L’Occcident se plaît à imaginer que les Talibans ne sont que des fanatiques soumis à un lavage de cerveau, mais leur ingéniosité et leurs grandes capacités au combat - et au-delà - ne peuvent être niées. Et une audacieuse évasion l’a attesté au-delà de tout doute possible, écrit Patrick Cockburn.

 
 
 
Il s’agit d’une des plus grandes évasions de l’Histoire en termes d’ingéniosité et de persévérance. Cela s’est produit à 22 heures le 25 avril de cette année, au sud de l’Afghanistan. Après avoir creusé un tunnel pendant cinq mois, les terrassiers Talibans ont finalement traversé le sol en béton d’une cellule, au centre de la prison de Sarposa située à la périphérie de la ville de Kandahar. Derrière eux serpentait un tunnel d’un mètre de haut et presque 400 mètres de long, qui allait de sous les murs de la prison jusqu’à une maison de l’autre côté d’une route principale. Pendant les cinq heures qui ont suivi, 541 prisonniers, dont l’un avait une jambe cassée, ont rampé jusqu’à la liberté.
 
Ce n’est que quand les gardes ont voulu faire leur appel habituel dans la cour de la prison plus tard dans la matinée qu’ils ont découvert les cellules vides dont s’étaient échappés certains des prisonniers considérés comme les plus dangereux au monde.
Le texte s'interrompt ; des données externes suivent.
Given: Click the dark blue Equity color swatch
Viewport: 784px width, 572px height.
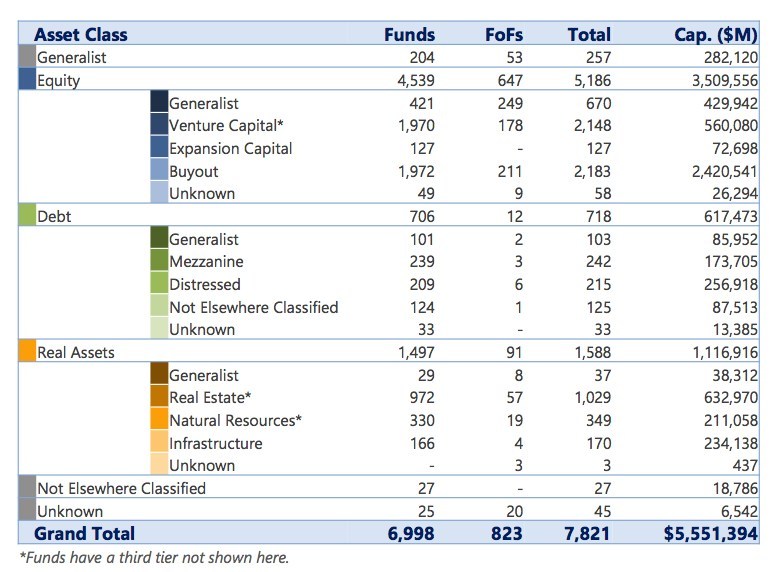Looking at the screenshot, I should point(27,80).
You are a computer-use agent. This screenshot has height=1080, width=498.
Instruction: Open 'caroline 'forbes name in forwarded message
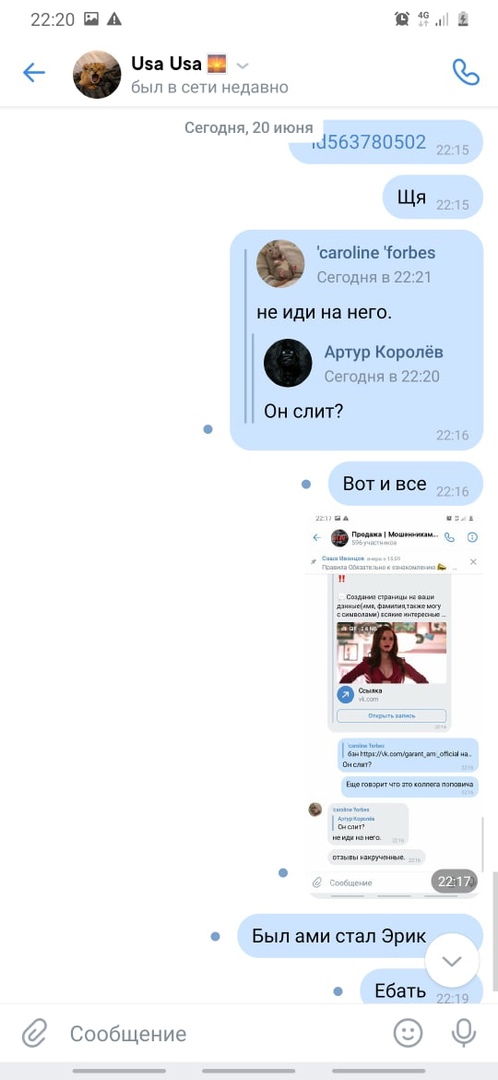(x=375, y=253)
L’histoire de l’évasion est non seulement excitante en elle-même ; elle fait voir les Talibans - habituellement dépeints comme des fanatiques victimes d’un lavage de cerveau - comme imaginatifs, disciplinés et inventifs. C’est ce qui en fait des adversaires tellement formidables pour les armées américaines, britanniques et afghanes, en dépit de leur infériorité en nombre, en formation et en armes. L’évasion de Kandahar illustre leur capacité à anticiper les difficultés et à trouver d’intelligents moyens pour les surmonter.
 
L’évasion est également l’une des rares opérations complexes réalisées par les Talibans faisant l’objet d’un exposé complet issu de leur côté et qui puisse être en grande partie confirmé par des sources officielles américaines et afghanes. Certains détails ont été connus juste après l’évasion, car les porte-parole Talibans ont fait connaître leur succès et les officiels des gouvernements américain et afghan donnaient leurs propres explications gênées sur ce qui avait pu mal se passer. Mais l’histoire complète de l’évasion de la prison de Kandahar a été divulguée seulement plusieurs mois plus tard après que les Talibans aient permis que les détails de l’évasion soient publiés dans son journal en langue arabe Al-Somood.
 
Deux articles ont été publiés, l’un d’entre eux semble être le compte-rendu taliban officiel et complet de l’évasion, complété par un deuxième article plus court, signé du nom de « Muhammad Idris », un jeune combattant Taliban qui était dans la prison de Sarposa en attendant son procès et qui était l’un des premiers à s’être servi du tunnel. Les deux articles ont été traduits et mis en ligne sur le prestigieux site Web « Analystes de l’Afghanistan. » Ces articles sont circonspects au sujet de quelques éléments, tels que la complicité possible de certains gardiens de la prison. Mais le récit est néanmoins très convaincant.
 
La prison où a eu lieu cette évasion massive est dans le secteur de Sarposa dans le district de Kandahar, près de la route reliant Kandahar à la ville de Herat à l’ouest. C’est le plus grand centre de détention au sud de l’Afghanistan. La prison a été utilisée pour garder en détention des insurgés capturés dans la région au centre de la rébellion des Talibans. Elle avait été substantiellement reconstruite, selon les recommandations des Américains et des Canadiens pour disposer d’une prison jugée sûre, empêchant les attaques venues de l’extérieur ou les évasions qui s’étaient déjà produites au cours de la dernière décennie. En 2003, 45 Talibans s’étaient échappés par un tunnel creusé depuis l’intérieur et en 2008 des attaquants-suicide ont fait sauter les portes de la prison et permis à 900 prisonniers de s’échapper.
 
Ces échecs ont entraîné une reconstruction complète de la prison afin de rendre les évasions impossibles. Des tours de guet supplémentaires ont été construites et des caméras-vidéo surveillance ont été installées. Il y eu de nouveaux murs, plus élevés et prolongés sous terre pour empêcher les tunnels, et la prison a été entourée d’un profond fossé. Beaucoup de Talibans s’étaient résignés à l’idée que la prison était maintenant à l’épreuve des évasions. Mais un militant anonyme du mouvement, selon le compte-rendu fait par les Talibans, n’en était pas aussi certain. Il est raconté que de façon un peu mystérieuse, il a « par ses contacts acquis une pleine connaissance de l’intérieur et de l’extérieur de la prison » et qu’il s’est trouvé convaincu qu’il pouvait « être possible de creuser un tunnel depuis l’intérieur d’une maison de l’autre côté de la rue jusqu’à la prison afin de libérer les prisonniers ».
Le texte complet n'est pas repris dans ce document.